====== Data in this exercise ======
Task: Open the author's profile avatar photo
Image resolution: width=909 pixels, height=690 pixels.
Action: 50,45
======
====== Data in this exercise ======
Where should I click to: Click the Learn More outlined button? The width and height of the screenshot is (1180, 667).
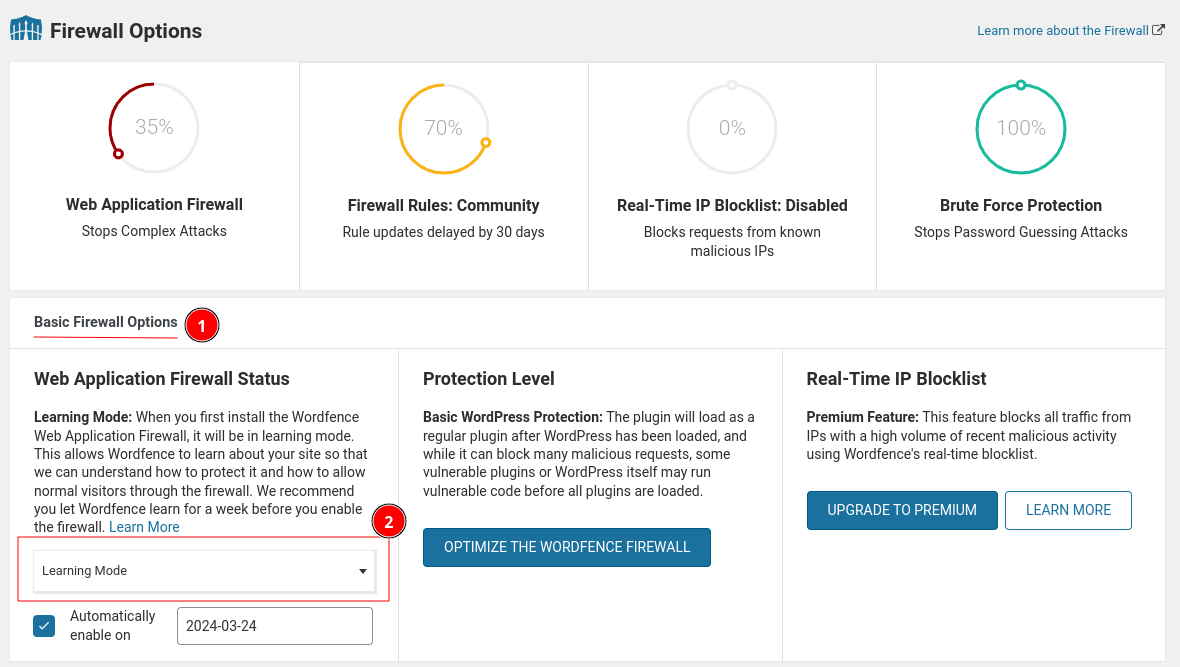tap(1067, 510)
======
====== Data in this exercise ======
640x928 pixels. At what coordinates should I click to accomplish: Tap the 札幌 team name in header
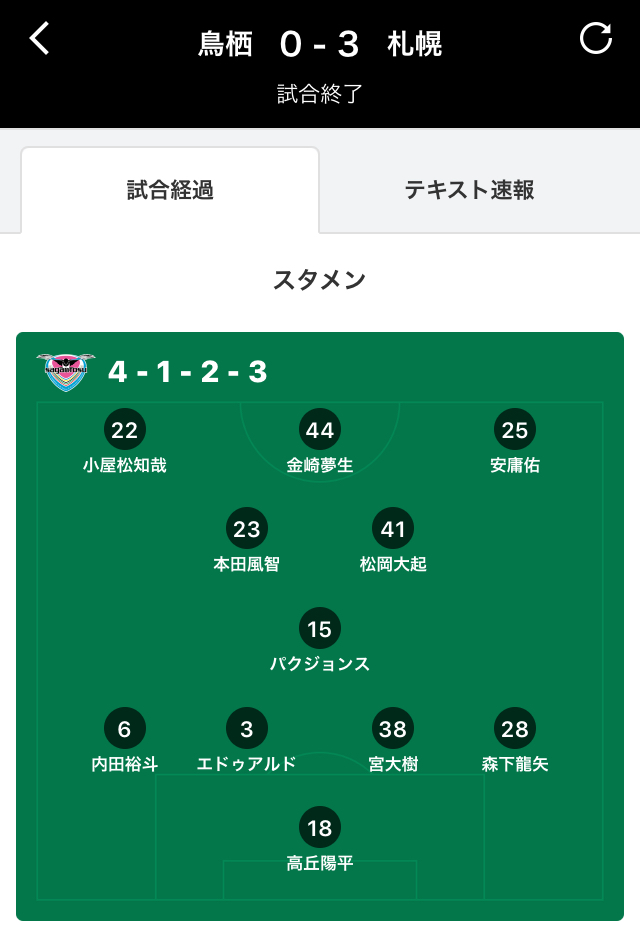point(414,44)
======
Required work
Count the lines of the data above that contain the string "should", with case counting. Reply with the number only.

In response
2